Jun 14th 2019 11:06am

If you’re preparing for a job interview, it’s important to plan for all eventualities – including all of the different types of job interview questions you might be asked. This blog will outline three different types of interview questions and how you should structure your responses.

The three main types of interview questions are situational, competency-based and behavioural.

The purpose of situational questions are to give you the opportunity to display what your approach is when faced with different scenarios. This is your opportunity to present a previous example of how you have effectively handled different situations and what distinguishes your approach.

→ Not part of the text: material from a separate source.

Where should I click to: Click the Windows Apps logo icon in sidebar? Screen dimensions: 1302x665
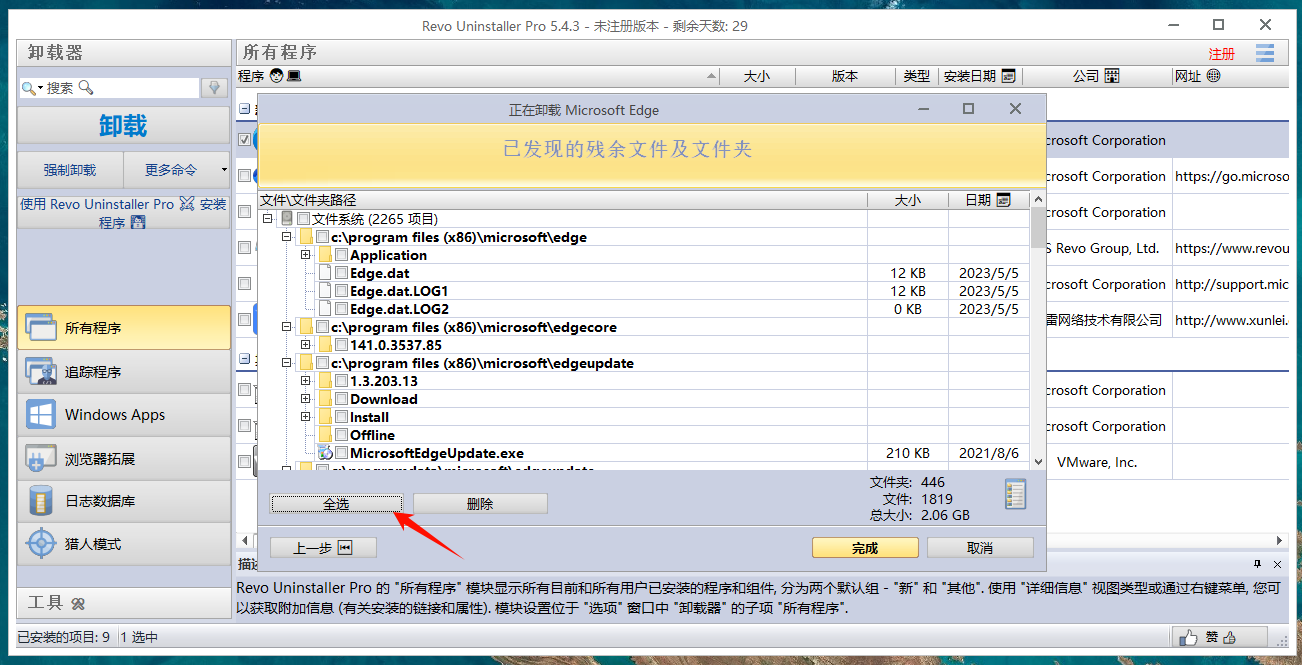point(41,415)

Competency-based questions are designed to test how you gave previously used the skills essential to the role you have applied for.

Whilst behavioural questions assess your character. In particular how you have previously approached a difficult or challenging situation. The function of this serves to identify how you would react in the future if this were to happen again.

It’s important to bear in mind that not all interview questions you’re asked will fall into these three categories. There is often some overlap in the way questions are asked, and therefore the way you should answer.

1. Situational job interview questions

Situational interview questions are based on specific scenarios that could conceivably await you in the new role. These can be difficult to answer, as you are required to think on the spot – which in itself is a skill the interviewer is testing you on. Answering these questions well can prove that you are willing to take the lead or ask for help, stay calm under pressure, and make positive choices that help you to overcome any situation you’ll be faced with in the job.

Before answering a situational question, take a moment to fully understand what it is you’re being asked. For example, is the interviewer looking for evidence of your time management skills? Do they want to find out how you manage conflict?

An example of the kind of interview question would be: “Describe a mistake you’ve made at work.”

2. Competency-based job interview questions

Competency-based questions are designed to test your specific skills and attributes. An interviewer who wants to know more about your technical skills, for instance, may ask how you used a certain system in a previous role. Competency-based questions are far less likely to be hypothetical, and will require you to draw directly on real-life examples.

Again, before answering, you should take a moment to think about and consider what exactly the interviewer is really asking or looking for.

An example of the kind of interview question would be: “Tell me about a time when you were required to use your creativity to solve a problem.”

3. Behavioural job interview questions

Behavioural questions are asked to assess how you would be likely handle any of a range of real-world challenges based on your previous behaviour facing a similar circumstance. Whereas situational questions look at how you would approach certain scenarios, and competency-based questions prove you have the skills required for the role, behavioural questions focus of whether you have the character traits the interviewer is looking for.

An example of the kind of interview question would be: “Tell me about a time you knew you were right, but still had to follow directions or guidelines.”

By familiarising yourself with these common types of interview questions, you will be able to better position yourself as a candidate who can be depended on to deliver an instant impact and make the right decisions. You’ll be able to show your value at the interview stage to an extent that wouldn’t be possible through the obvious ‘templated’ interview answers alone.